───── Available data

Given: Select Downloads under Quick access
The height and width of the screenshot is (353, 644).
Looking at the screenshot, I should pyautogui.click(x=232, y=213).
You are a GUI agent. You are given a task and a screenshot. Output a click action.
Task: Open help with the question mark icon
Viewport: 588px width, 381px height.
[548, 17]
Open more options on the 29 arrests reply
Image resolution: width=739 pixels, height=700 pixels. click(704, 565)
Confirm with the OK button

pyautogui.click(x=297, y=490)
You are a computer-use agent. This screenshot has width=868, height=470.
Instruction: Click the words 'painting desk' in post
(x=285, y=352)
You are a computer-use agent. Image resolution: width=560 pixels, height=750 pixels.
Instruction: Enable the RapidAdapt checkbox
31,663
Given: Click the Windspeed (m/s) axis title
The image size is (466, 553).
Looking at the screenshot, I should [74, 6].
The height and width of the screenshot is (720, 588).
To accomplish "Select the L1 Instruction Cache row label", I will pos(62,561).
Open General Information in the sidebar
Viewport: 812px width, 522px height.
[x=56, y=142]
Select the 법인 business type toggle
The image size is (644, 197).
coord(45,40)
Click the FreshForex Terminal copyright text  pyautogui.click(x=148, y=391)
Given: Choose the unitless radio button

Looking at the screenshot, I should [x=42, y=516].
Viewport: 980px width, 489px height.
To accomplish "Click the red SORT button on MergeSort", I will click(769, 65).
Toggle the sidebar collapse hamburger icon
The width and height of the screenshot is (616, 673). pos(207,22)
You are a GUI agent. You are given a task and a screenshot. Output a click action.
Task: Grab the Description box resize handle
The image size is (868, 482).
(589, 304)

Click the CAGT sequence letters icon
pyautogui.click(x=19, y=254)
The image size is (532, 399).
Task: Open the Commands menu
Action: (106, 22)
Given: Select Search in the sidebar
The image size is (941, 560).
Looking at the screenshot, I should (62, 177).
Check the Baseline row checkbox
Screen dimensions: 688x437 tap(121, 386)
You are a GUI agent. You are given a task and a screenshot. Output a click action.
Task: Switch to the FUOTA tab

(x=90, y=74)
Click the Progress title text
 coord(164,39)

──────────

Copy word for word the stretch of entries above from the line that has "The height and width of the screenshot is (353, 644)." through the line that has "Click the FreshForex", both ends included, and nothing outside it.

◆ Solution to the exercise ◆
The height and width of the screenshot is (353, 644).
Looking at the screenshot, I should pyautogui.click(x=232, y=213).
You are a GUI agent. You are given a task and a screenshot. Output a click action.
Task: Open help with the question mark icon
Viewport: 588px width, 381px height.
[548, 17]
Open more options on the 29 arrests reply
Image resolution: width=739 pixels, height=700 pixels. click(704, 565)
Confirm with the OK button

pyautogui.click(x=297, y=490)
You are a computer-use agent. This screenshot has width=868, height=470.
Instruction: Click the words 'painting desk' in post
(x=285, y=352)
You are a computer-use agent. Image resolution: width=560 pixels, height=750 pixels.
Instruction: Enable the RapidAdapt checkbox
31,663
Given: Click the Windspeed (m/s) axis title
The image size is (466, 553).
Looking at the screenshot, I should [74, 6].
The height and width of the screenshot is (720, 588).
To accomplish "Select the L1 Instruction Cache row label", I will pos(62,561).
Open General Information in the sidebar
Viewport: 812px width, 522px height.
[x=56, y=142]
Select the 법인 business type toggle
The image size is (644, 197).
coord(45,40)
Click the FreshForex Terminal copyright text  pyautogui.click(x=148, y=391)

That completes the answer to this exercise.